Dataset entries
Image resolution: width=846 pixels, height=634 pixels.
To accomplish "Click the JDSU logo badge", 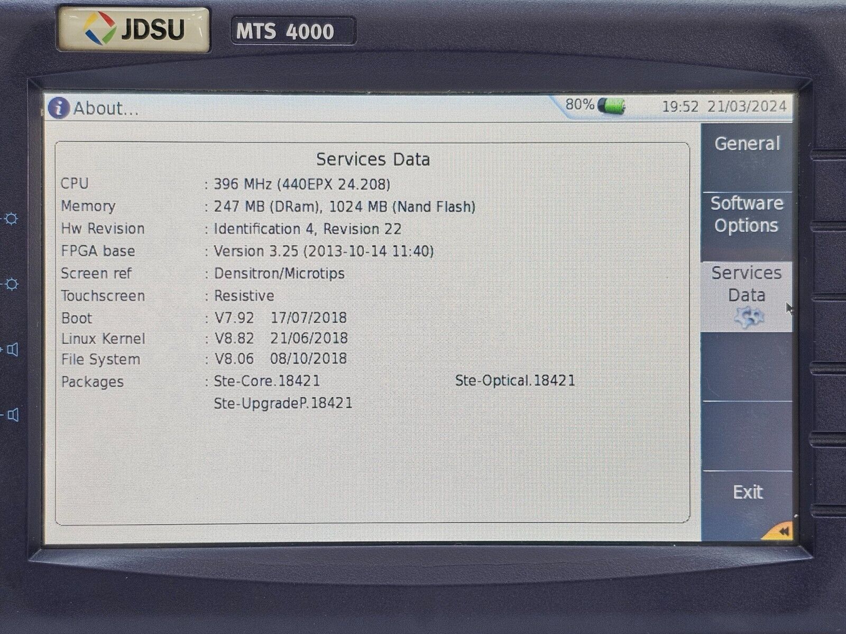I will [x=133, y=29].
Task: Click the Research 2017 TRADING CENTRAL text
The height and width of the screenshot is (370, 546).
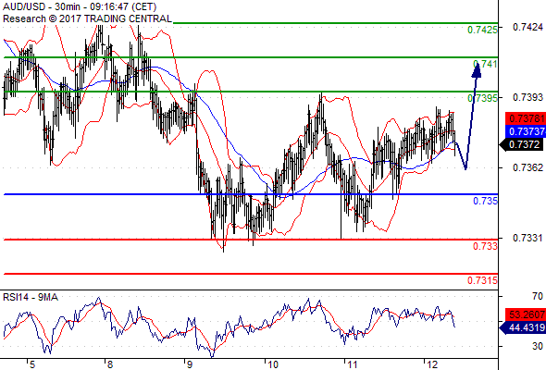Action: (87, 19)
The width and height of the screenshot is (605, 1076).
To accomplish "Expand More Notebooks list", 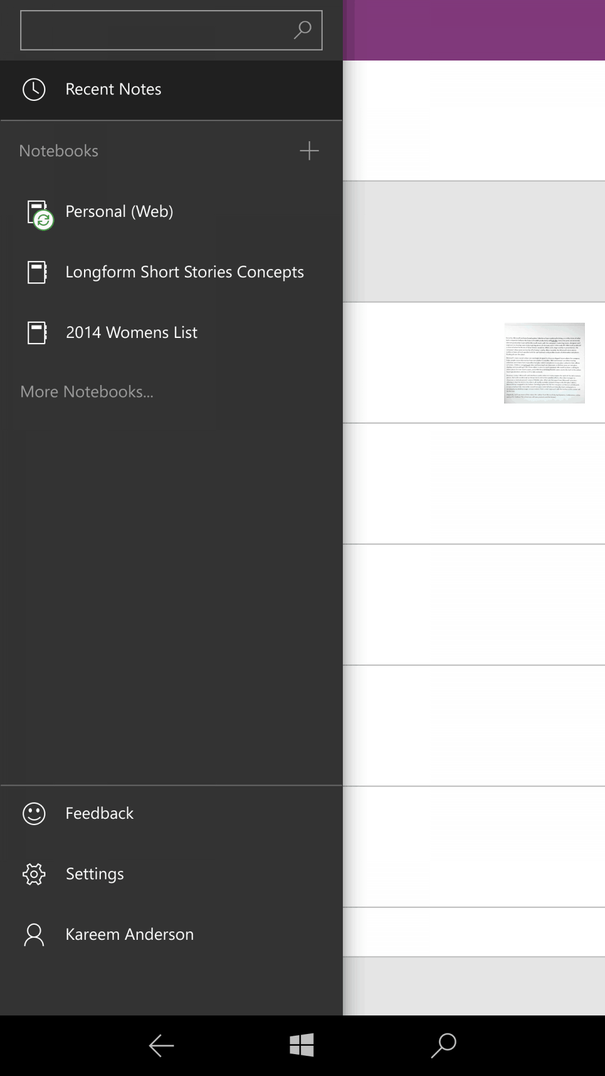I will [x=87, y=392].
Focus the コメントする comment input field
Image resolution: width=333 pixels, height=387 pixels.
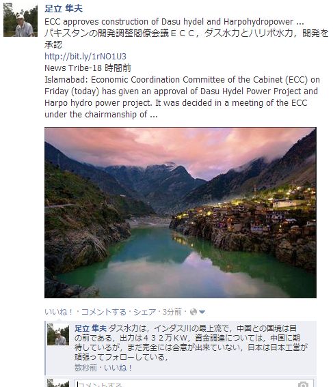pyautogui.click(x=194, y=384)
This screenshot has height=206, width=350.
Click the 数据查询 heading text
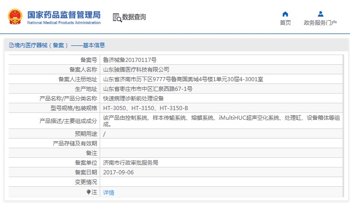(x=134, y=17)
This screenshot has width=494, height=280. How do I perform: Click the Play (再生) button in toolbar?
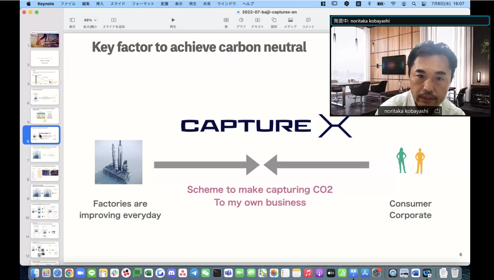point(173,20)
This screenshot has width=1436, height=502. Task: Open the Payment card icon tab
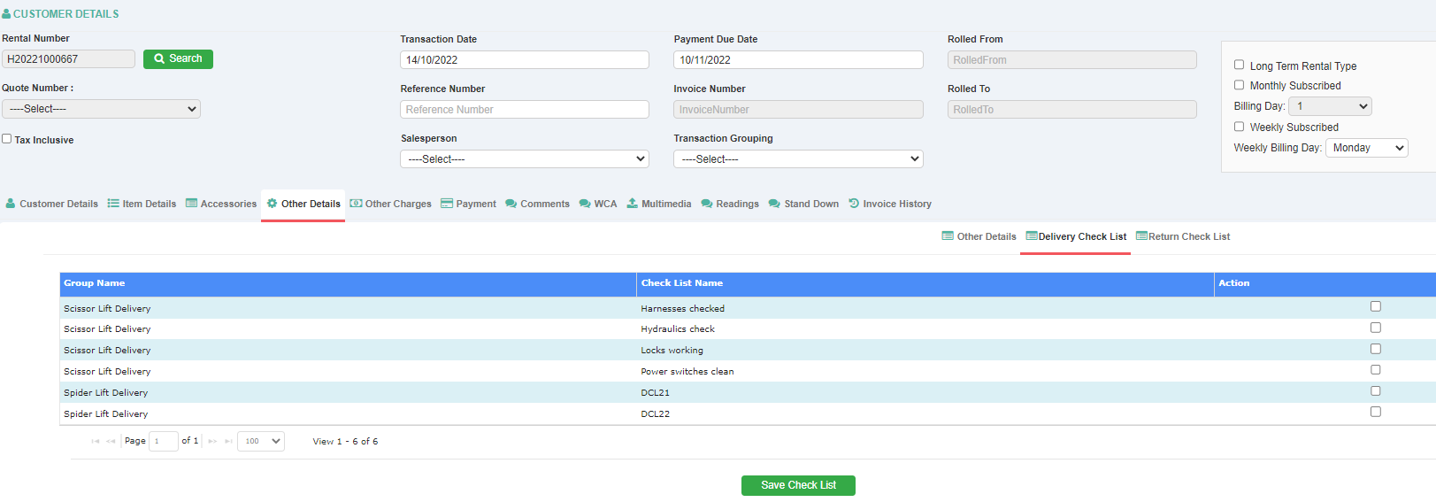pyautogui.click(x=447, y=204)
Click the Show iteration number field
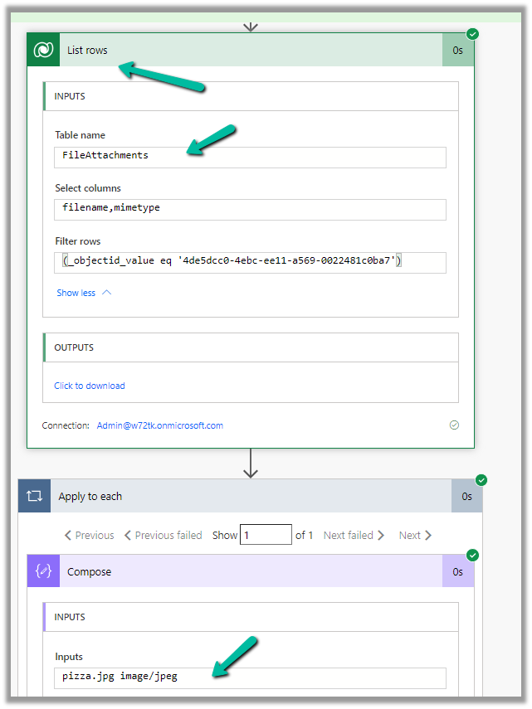 (x=266, y=535)
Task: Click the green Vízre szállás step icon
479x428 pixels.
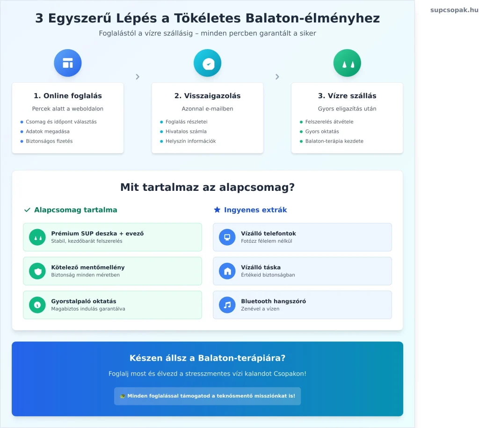Action: (347, 63)
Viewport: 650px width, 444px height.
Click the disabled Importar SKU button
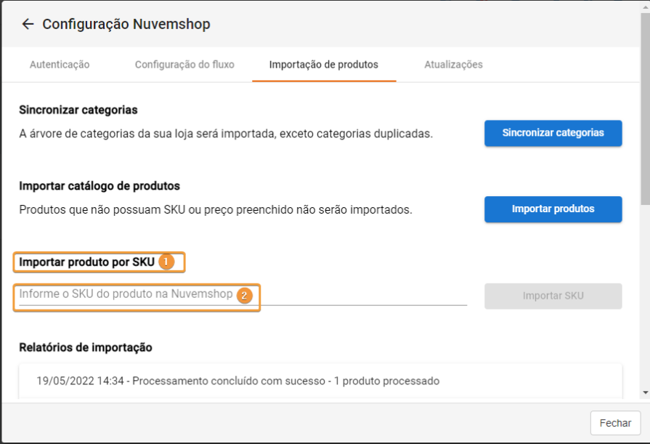pyautogui.click(x=553, y=296)
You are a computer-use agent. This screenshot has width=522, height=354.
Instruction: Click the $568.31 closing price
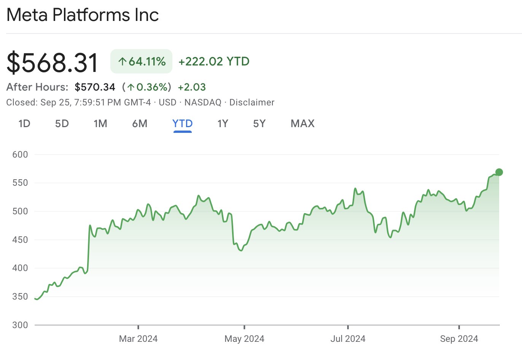click(x=53, y=62)
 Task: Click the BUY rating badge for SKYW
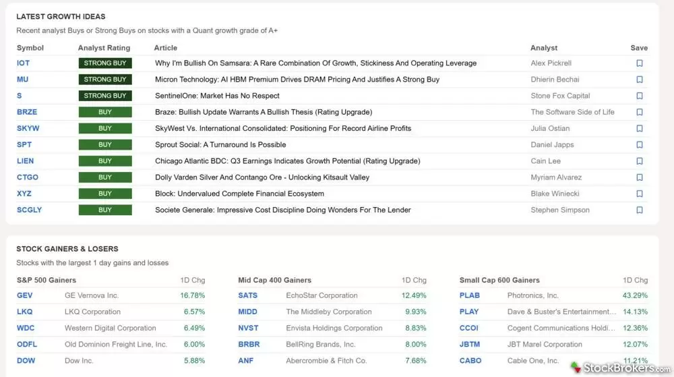click(105, 128)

▶ [What you should do]: The answer is the lines above from the one with "479x428 pixels." to the one with "You are a computer-use", set down exactly, with no pictures.

▶ [Completed exercise]:
479x428 pixels.
Action: (347, 63)
Viewport: 650px width, 444px height.
Click the disabled Importar SKU button
pyautogui.click(x=553, y=296)
You are a computer-use agent. This screenshot has width=522, height=354.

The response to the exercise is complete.